▶ [What is required]
Could every line below be written out exactly as it appears?

▶ [Source records]
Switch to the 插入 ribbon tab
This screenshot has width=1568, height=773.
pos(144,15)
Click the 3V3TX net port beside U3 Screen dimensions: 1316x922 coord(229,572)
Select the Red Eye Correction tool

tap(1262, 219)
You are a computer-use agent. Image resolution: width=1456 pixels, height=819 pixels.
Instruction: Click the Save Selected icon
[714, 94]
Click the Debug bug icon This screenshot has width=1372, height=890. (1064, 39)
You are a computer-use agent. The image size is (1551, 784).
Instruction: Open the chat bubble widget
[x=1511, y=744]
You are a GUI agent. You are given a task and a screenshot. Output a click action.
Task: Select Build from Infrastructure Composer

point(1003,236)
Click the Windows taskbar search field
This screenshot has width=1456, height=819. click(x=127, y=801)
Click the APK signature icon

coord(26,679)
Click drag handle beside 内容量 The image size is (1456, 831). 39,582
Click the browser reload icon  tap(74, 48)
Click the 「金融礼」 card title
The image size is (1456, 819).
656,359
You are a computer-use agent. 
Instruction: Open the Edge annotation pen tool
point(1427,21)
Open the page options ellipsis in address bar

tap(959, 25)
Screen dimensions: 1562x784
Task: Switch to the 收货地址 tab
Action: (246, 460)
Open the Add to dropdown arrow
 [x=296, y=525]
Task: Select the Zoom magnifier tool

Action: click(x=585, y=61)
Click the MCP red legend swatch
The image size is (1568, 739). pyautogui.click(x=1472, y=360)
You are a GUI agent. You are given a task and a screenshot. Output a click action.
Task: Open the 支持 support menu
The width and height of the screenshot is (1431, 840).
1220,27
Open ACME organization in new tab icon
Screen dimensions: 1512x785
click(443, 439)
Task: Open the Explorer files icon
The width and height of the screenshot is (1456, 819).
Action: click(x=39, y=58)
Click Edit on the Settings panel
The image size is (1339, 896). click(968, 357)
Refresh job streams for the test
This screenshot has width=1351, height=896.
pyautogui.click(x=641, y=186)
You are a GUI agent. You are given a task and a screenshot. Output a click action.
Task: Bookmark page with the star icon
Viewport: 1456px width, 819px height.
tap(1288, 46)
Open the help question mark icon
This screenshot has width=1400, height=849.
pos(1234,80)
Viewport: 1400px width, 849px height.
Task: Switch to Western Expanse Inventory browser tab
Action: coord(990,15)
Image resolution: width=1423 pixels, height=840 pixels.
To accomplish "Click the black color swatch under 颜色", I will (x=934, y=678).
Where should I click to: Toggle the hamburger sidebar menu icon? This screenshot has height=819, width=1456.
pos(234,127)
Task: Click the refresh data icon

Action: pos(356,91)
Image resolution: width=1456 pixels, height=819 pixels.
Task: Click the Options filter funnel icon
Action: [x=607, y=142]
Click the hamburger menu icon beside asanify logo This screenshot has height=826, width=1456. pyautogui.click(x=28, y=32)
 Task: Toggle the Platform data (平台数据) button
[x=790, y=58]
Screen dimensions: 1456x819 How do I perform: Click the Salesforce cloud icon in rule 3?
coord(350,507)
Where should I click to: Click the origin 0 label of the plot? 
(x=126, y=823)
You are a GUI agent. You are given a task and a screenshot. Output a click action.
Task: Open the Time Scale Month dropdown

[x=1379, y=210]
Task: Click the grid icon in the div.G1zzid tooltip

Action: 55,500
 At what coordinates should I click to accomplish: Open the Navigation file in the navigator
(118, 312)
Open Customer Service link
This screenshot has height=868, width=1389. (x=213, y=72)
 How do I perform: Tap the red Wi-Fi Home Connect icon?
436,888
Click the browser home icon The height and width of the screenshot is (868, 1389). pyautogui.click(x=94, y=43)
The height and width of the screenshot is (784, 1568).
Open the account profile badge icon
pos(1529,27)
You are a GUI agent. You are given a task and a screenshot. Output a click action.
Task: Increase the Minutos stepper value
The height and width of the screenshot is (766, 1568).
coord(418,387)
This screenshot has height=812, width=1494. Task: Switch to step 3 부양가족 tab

▶ [Finished exercise]
Switch to the 插入 ribbon tab
This screenshot has width=1568, height=773.
pos(144,15)
Click the 3V3TX net port beside U3 Screen dimensions: 1316x922 coord(229,572)
Select the Red Eye Correction tool

tap(1262, 219)
You are a computer-use agent. Image resolution: width=1456 pixels, height=819 pixels.
Instruction: Click the Save Selected icon
[714, 94]
Click the Debug bug icon This screenshot has width=1372, height=890. (1064, 39)
You are a computer-use agent. The image size is (1551, 784).
Instruction: Open the chat bubble widget
[x=1511, y=744]
You are a GUI agent. You are given a task and a screenshot. Output a click action.
Task: Select Build from Infrastructure Composer

point(1003,236)
Click the Windows taskbar search field
This screenshot has width=1456, height=819. click(x=127, y=801)
Click the APK signature icon

coord(26,679)
Click drag handle beside 内容量 The image size is (1456, 831). 39,582
Click the browser reload icon  tap(74, 48)
Click the 「金融礼」 card title
The image size is (1456, 819).
656,359
You are a computer-use agent. 
Instruction: Open the Edge annotation pen tool
point(1427,21)
Open the page options ellipsis in address bar

tap(959, 25)
Screen dimensions: 1562x784
Task: Switch to the 收货地址 tab
Action: (246, 460)
Open the Add to dropdown arrow
 [x=296, y=525]
Task: Select the Zoom magnifier tool

Action: click(x=585, y=61)
Click the MCP red legend swatch
The image size is (1568, 739). pyautogui.click(x=1472, y=360)
You are a GUI agent. You are given a task and a screenshot. Output a click action.
Task: Open the 支持 support menu
The width and height of the screenshot is (1431, 840).
1220,27
Open ACME organization in new tab icon
Screen dimensions: 1512x785
click(443, 439)
Task: Open the Explorer files icon
The width and height of the screenshot is (1456, 819).
Action: click(x=39, y=58)
Click Edit on the Settings panel
The image size is (1339, 896). click(968, 357)
Refresh job streams for the test
This screenshot has width=1351, height=896.
pyautogui.click(x=641, y=186)
You are a GUI agent. You are given a task and a screenshot. Output a click action.
Task: Bookmark page with the star icon
Viewport: 1456px width, 819px height.
tap(1288, 46)
Open the help question mark icon
This screenshot has width=1400, height=849.
pos(1234,80)
Viewport: 1400px width, 849px height.
Task: Switch to Western Expanse Inventory browser tab
Action: coord(990,15)
Image resolution: width=1423 pixels, height=840 pixels.
To accomplish "Click the black color swatch under 颜色", I will (x=934, y=678).
Where should I click to: Toggle the hamburger sidebar menu icon? This screenshot has height=819, width=1456.
pos(234,127)
Task: Click the refresh data icon

Action: pos(356,91)
Image resolution: width=1456 pixels, height=819 pixels.
Task: Click the Options filter funnel icon
Action: [x=607, y=142]
Click the hamburger menu icon beside asanify logo This screenshot has height=826, width=1456. pyautogui.click(x=28, y=32)
 Task: Toggle the Platform data (平台数据) button
[x=790, y=58]
Screen dimensions: 1456x819 How do I perform: Click the Salesforce cloud icon in rule 3?
coord(350,507)
Where should I click to: Click the origin 0 label of the plot? 
(x=126, y=823)
You are a GUI agent. You are given a task and a screenshot. Output a click action.
Task: Open the Time Scale Month dropdown

[x=1379, y=210]
Task: Click the grid icon in the div.G1zzid tooltip

Action: 55,500
 At what coordinates should I click to accomplish: Open the Navigation file in the navigator
(118, 312)
Open Customer Service link
This screenshot has height=868, width=1389. (x=213, y=72)
 How do I perform: Tap the red Wi-Fi Home Connect icon?
436,888
Click the browser home icon The height and width of the screenshot is (868, 1389). pyautogui.click(x=94, y=43)
The height and width of the screenshot is (784, 1568).
Open the account profile badge icon
pos(1529,27)
You are a GUI agent. You are given a task and a screenshot. Output a click action.
Task: Increase the Minutos stepper value
The height and width of the screenshot is (766, 1568).
coord(418,387)
This screenshot has height=812, width=1494. Task: Switch to step 3 부양가족 tab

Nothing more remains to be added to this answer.